Hoeg a "pordenonelegge":
"Io,Susan e il mito della felicità danese"
Diffidate dei santoni, delle pop star, degli artisti, diffidate anche
degli scrittori che provano a predicare, ma non diffidate di lui,
Peter Hoeg,
che quando parla agli altri di temi complessi – politica, donne,
felicità – non detta leggi e ricette facili ma si muove con prudenza e
circospezione. Come si muoveva
Smilla sulla neve, piedi
sicuri solo su tracce profonde e l’istinto naturale ad evitare
crepacci.

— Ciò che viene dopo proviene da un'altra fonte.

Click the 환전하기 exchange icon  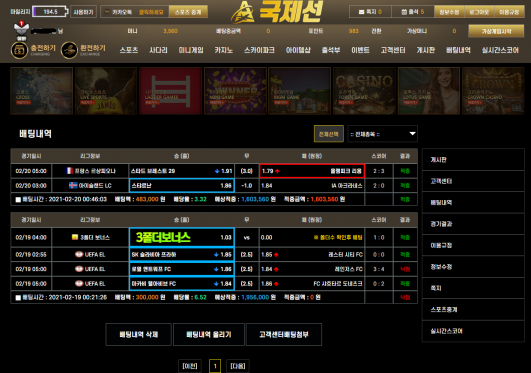[x=69, y=50]
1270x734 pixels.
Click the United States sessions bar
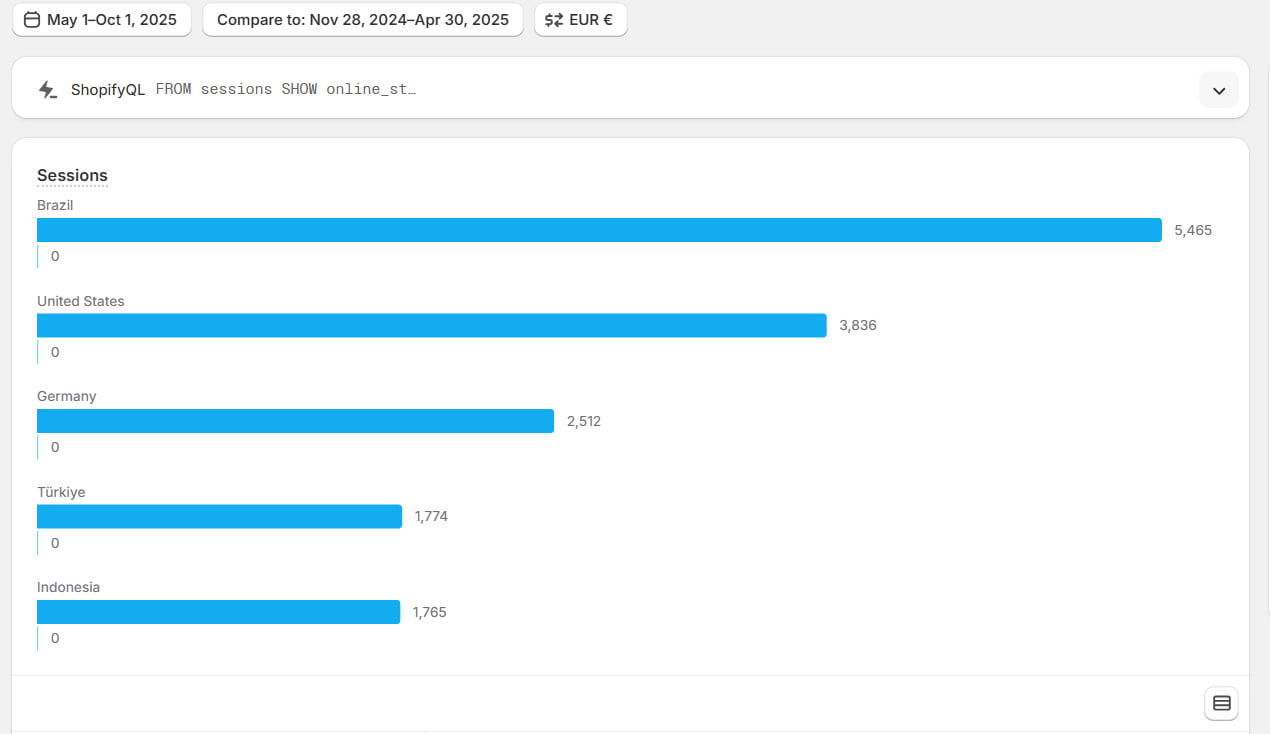point(431,325)
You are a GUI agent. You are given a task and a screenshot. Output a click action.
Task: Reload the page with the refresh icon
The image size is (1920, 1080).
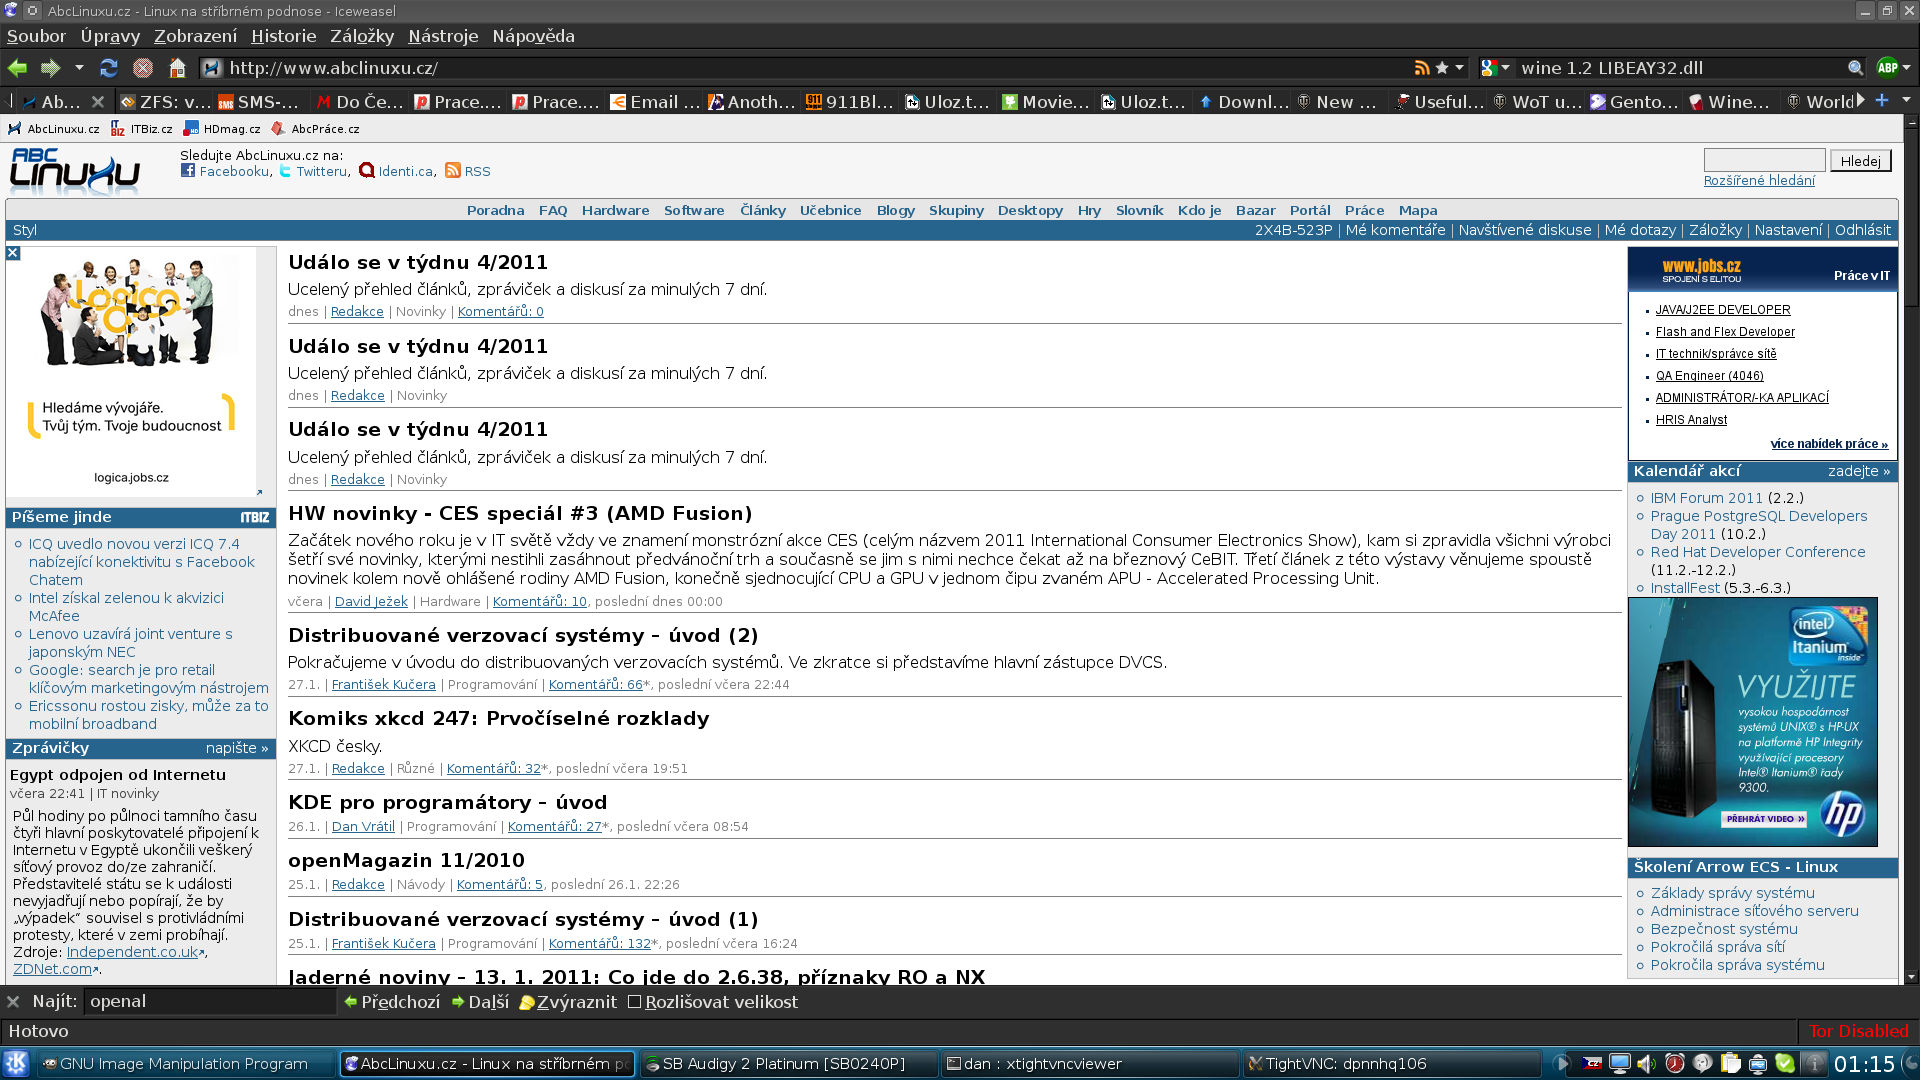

Le insidie, spiega Hoeg a “Pordenonelegge”, sono tutte nel
ruolo pubblico di chi è famoso e attira su di sé l’ansia di risposte
della gente comune su temi esistenziali ai quali si può dar conto solo a
se stessi: “Chi fa l’artista, o come me, lo scrittore, può solo aprire
piccoli buchi nella realtà, provare a costruire immagini o suoni che
portino la mente oltre, a evocare emozioni profonde, come Mozart quando
ricrea il suono dell’amicizia e dell’amore con le sue note e ti apre il
cuore, come chi ha la dote di entrare dentro di te e farti parlare,
tirandoti fuori il tuo intimo, la tua onestà…”.
Come Susan,
la protagonista dell’ultimo libro di Hoeg, scrittore danese che al
festival del libro di “Pordenonelegge” si è concesso ai giornalisti e al
pubblico con il carisma del narratore di eroine femminile dotate di
superpoteri che accetta però solo il ruolo di “giocoliere” di parole,
proprio come il circense che fu. Un giocoliere che in
“Effetto Susan”,
di Mondadori, fa coesistere temi complessi – come l’amore, i segreti,
la comunicazione sociale e la trama politica di stretta attualità – come
farebbe un domatore in una gabbia di camosci, topolini e tigri feroci. E
Susan? Chi è? “Una donna normale che ha la dote dell’empatia, la
capacità di entrare nelle persone, di aiutarle a manifestare sentimenti
profondi, una dote umana, non divina né paranormale, una dote che hanno
persone che conosco e che ho seguito, da cui ho tratto spunto per il mio
libro”. Che anche in questo caso, come già per Il senso di Smilla per
la neve, I Quasi adatti, La Bambina silenziosa, parte dal cervello e
dalle potenzialità della mente per costruire trame da thriller, con uno
sfondo quasi sempre sociale, di denuncia, di riflessione. Anzi, per
dirla alla Hoeg, di “meditazione”, senza presunzione. Hoeg, a Pordenone,
più che empatico si mostra simpatico, anche quando parla di quella
felicità che qualcuno ha teorizzato sia di stanza solo nella sua
Danimarca: “Sì, nei paesi scandinavi il sistema sociale è costruito per
evitare e combattere le disuguaglianze, ma è anche vero che problemi
epocali che sono in atto in paesi che ci circondano, come quello
dell’immigrazione in Grecia e in Italia, non possono non lasciare
indifferenti le nostre comunità. Perché la felicità non è mai
individuale, in una società così globalizzata”. E Peter non è mai
categorico, in una società che sputa sentenze.